:: Aufgabenstellung 1 ::
Schreiben Sie die Zeilen der Datensätze ab der Zeile mit „INDUSTRIA Technology UK Ltd. (1260, 1453)“ bis einschließlich der Zeile mit „Política de Cookies (111, 2055)“ neu und ersetzen Sie dabei „Política“ durch „Politica“. Alles Übrige bleibt unverändert.

:: Textauszug ::
┄┄┄┄┄┄┄┄┄┄┄┄┄┄┄┄┄┄┄┄

Konkret ergibt sich mit den aktuellen Mitteln aus der Nahmobilitätspauschale in den nächsten 5 Jahren daher eine Finanzierungslücke von über 500 Mio Euro. Selbst wenn man hier pauschal um 30% kürzt und die Projekte streckt  – und damit deutlich stärker als in anderen Bereichen –  ergibt sich ein Finanzbedarf von ca. jährlich 70 Mio Euro. Damit sollten sich dann jährlich immerhin ca. 10 Projekte finanzieren und bauen lassen, was jährlich einem Viertel der mit dem Oberbürgermeister vereinbarten und vom Stadtrat beschlossenen Zahl an Projekten entspricht (s.o.)

┄┄┄┄┄┄┄┄┄┄┄┄┄┄┄┄┄┄┄┄

:: Aufgabenstellung 2 ::
Tippen Sie aus dem Textauszug zur Nahmobilitätspauschale den Abschnitt von „Konkret ergibt sich“ bis einschließlich „Projekten entspricht (s.o.)“ wortgetreu ab.

┄┄┄┄┄┄┄┄┄┄┄┄┄┄┄┄┄┄┄┄

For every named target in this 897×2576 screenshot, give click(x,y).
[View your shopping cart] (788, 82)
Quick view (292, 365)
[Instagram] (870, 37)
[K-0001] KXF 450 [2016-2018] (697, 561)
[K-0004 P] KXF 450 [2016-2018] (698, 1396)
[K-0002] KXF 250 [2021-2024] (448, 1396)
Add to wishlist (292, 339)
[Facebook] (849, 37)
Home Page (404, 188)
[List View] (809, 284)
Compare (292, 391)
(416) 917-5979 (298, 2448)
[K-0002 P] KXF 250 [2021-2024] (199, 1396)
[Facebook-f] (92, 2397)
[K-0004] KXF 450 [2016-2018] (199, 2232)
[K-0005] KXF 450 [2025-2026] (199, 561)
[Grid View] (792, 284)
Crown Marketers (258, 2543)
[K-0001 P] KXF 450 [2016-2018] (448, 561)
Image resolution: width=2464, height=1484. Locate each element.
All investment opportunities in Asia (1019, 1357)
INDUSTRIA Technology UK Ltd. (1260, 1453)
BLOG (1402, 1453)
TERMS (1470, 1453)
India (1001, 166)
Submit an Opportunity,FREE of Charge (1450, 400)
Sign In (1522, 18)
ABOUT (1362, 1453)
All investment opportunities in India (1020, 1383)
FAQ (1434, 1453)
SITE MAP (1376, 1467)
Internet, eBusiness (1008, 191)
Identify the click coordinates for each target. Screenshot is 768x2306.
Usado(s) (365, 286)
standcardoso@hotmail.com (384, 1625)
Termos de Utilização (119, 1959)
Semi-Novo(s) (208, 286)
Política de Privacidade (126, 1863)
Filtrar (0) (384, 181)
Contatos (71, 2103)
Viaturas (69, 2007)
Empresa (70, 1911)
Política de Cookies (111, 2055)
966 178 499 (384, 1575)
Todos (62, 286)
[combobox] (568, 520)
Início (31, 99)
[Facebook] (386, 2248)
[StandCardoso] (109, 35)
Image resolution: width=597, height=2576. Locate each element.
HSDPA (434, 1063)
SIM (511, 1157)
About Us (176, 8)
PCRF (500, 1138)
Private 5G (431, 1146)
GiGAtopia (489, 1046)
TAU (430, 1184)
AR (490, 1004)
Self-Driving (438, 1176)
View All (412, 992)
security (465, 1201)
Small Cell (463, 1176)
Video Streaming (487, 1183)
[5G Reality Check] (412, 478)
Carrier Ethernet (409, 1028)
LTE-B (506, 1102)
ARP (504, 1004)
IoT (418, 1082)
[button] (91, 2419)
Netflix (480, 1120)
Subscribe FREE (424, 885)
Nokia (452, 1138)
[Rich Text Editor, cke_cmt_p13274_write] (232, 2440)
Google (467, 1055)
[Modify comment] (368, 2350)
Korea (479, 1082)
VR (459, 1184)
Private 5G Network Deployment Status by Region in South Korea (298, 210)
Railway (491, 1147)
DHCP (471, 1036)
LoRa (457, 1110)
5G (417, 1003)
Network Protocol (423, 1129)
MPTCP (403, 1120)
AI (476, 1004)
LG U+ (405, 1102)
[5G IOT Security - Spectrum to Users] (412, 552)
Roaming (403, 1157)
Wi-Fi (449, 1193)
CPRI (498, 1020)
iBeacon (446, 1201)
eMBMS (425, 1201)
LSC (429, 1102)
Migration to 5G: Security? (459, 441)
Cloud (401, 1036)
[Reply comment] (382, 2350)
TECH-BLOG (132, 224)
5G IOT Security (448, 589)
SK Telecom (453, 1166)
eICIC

┄┄┄┄┄┄┄┄┄┄┄┄┄┄┄┄┄┄┄┄

:: Schriftliche Antwort 1 ::
INDUSTRIA Technology UK Ltd. (1260, 1453)
BLOG (1402, 1453)
TERMS (1470, 1453)
India (1001, 166)
Submit an Opportunity,FREE of Charge (1450, 400)
Sign In (1522, 18)
ABOUT (1362, 1453)
All investment opportunities in India (1020, 1383)
FAQ (1434, 1453)
SITE MAP (1376, 1467)
Internet, eBusiness (1008, 191)
Identify the click coordinates for each target. Screenshot is 768x2306.
Usado(s) (365, 286)
standcardoso@hotmail.com (384, 1625)
Termos de Utilização (119, 1959)
Semi-Novo(s) (208, 286)
Politica de Privacidade (126, 1863)
Filtrar (0) (384, 181)
Contatos (71, 2103)
Viaturas (69, 2007)
Empresa (70, 1911)
Politica de Cookies (111, 2055)

:: Schriftliche Antwort 2 ::
Konkret ergibt sich mit den aktuellen Mitteln aus der Nahmobilitätspauschale in den nächsten 5 Jahren daher eine Finanzierungslücke von über 500 Mio Euro. Selbst wenn man hier pauschal um 30% kürzt und die Projekte streckt  – und damit deutlich stärker als in anderen Bereichen –  ergibt sich ein Finanzbedarf von ca. jährlich 70 Mio Euro. Damit sollten sich dann jährlich immerhin ca. 10 Projekte finanzieren und bauen lassen, was jährlich einem Viertel der mit dem Oberbürgermeister vereinbarten und vom Stadtrat beschlossenen Zahl an Projekten entspricht (s.o.)